Pertanyaannya, bagaimana penegakan hukum bisa terwujud kalau Densus 88
dipersentai dengan senjata pembunuh (M4A1).
Lain
halnya dengan satuan Gultor TNI yang dilatih untuk operasi pembebasan
sandera. Gultor TNI menggunakan senjatanya untuk menembak di kepala dengan
cara double tap (menembak cepat
dua kali) untuk memastikan sasaran yang ditembak mati karena keselamatan
sandera adalah prioritas tertinggi yang harus dicapai. Inilah yang penulis
maksud sebagai paradigma ganjil. Penegakan hukum Polri atau Densus 88
harus memandang terorisme sebagai permasalahan kriminal yang mengganggu
ketertiban dan keamanan, bukan ancaman terhadap keamanan nasional.
Penanganannya harus dilakukan melalui law
enforcement.
Dalam
konteks hukum, langkah-langkah antiterorisme dalam paradigma Polri hanya
mencakup menangkap atau melumpuhkan untuk mengadili individu teroris yang
melakukan serangan. Setelah itu, memberikan rekomendasi penyusunan
legislasi untuk membatasi hal-hal yang memfasilitasi pergerakan dan operasi
teroris sebagai penangkalan.
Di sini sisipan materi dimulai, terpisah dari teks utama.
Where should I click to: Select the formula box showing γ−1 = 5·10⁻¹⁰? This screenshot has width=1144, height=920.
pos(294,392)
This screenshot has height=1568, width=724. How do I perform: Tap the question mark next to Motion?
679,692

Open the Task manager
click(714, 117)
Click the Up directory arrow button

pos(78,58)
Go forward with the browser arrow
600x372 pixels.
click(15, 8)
Dalam upaya penegakkan hukum ini,
termasuk penangkapan, penahanan, dan peradilan, Densus 88 harus selalu
menekankan dan menjunjung tinggi HAM, termasuk HAM para tersangka dan
terdakwa teroris.
Metode tembak di tempat yang dilakukan Densus 88 bukanlah cara yang
efektif, tetapi sebaliknya telah menimbulkan gelombang pembalasan yang akan
menghancurkan bingkai-bingkai hukum dan norma kemanusiaan dari kedua belah
pihak. Sebaiknya, penegak hukum dalam hal ini Densus 88 bersikap
proporsional sesuai dengan kultur dan budaya masyarakat Indonesia yang
mayoritas Islam.
Tantangan
teror di Indonesia sangat jauh berbeda dengan di Amerika Serikat (AS).
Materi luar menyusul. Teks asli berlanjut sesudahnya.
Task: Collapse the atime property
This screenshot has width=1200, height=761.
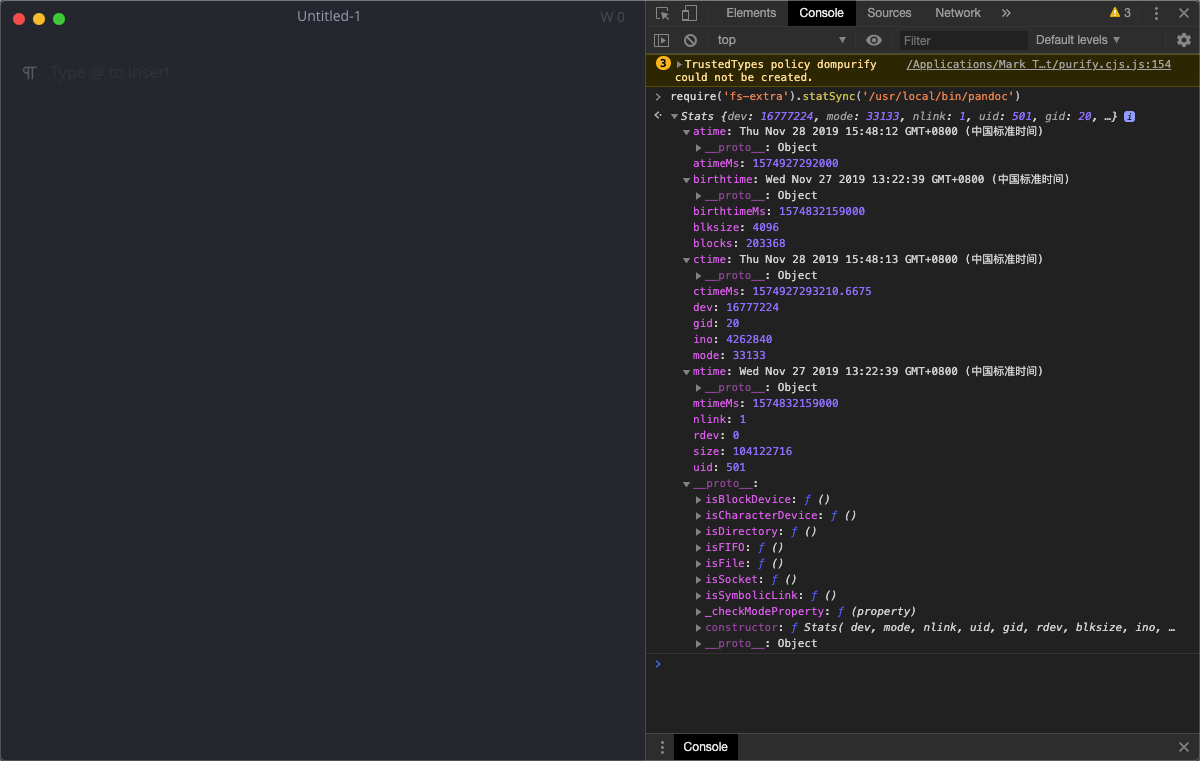Action: point(687,131)
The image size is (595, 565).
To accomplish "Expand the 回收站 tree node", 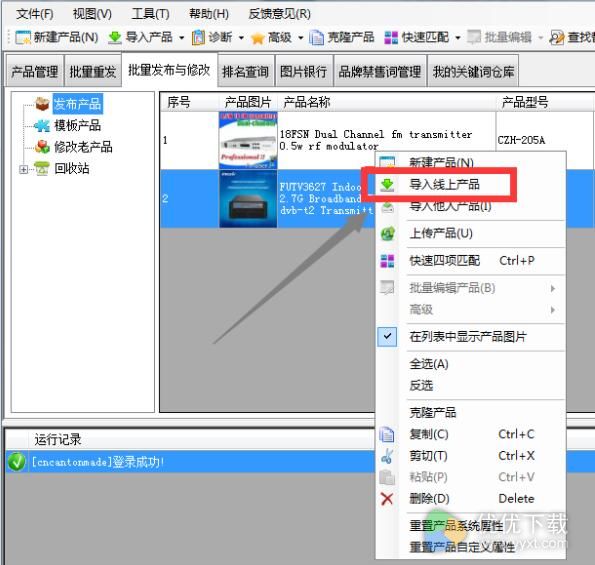I will (23, 169).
Publik AS bisa menerima pembunuhan sebagai metode operasi rahasia maupun
penindakan lebih karena orang-orang yang terduga teroris banyak berasal
dari imigran atau pendatang dari luar AS yang notabene masih dianggap
masyarakat kelas dua dan orang non-AS.
Jika
memang benar ada eskalasi ancaman teror yang besar dan mengancam keamanan
nasional di Indonesia, menurut Wilkinson (2006), untuk mencegah dan mengendalikan
kemungkinan dimasukannya unsur militer dalam strategi kontraterorisme.
Dengan demikian, Polri melalui Densus 88 harus mengubah paradigma teror dan
harus mulai memandang terorisme dalam bingkai penegakan hukum, menggunakan
pendekatan yang polisional dengan peradilan kriminal (sipil).
Dalam
jangka panjang, strategi anti-teror mencakup eliminasi akar penyebab
terorisme harus mengedepankan HAM tanpa pemaksaan ataupun kekerasan.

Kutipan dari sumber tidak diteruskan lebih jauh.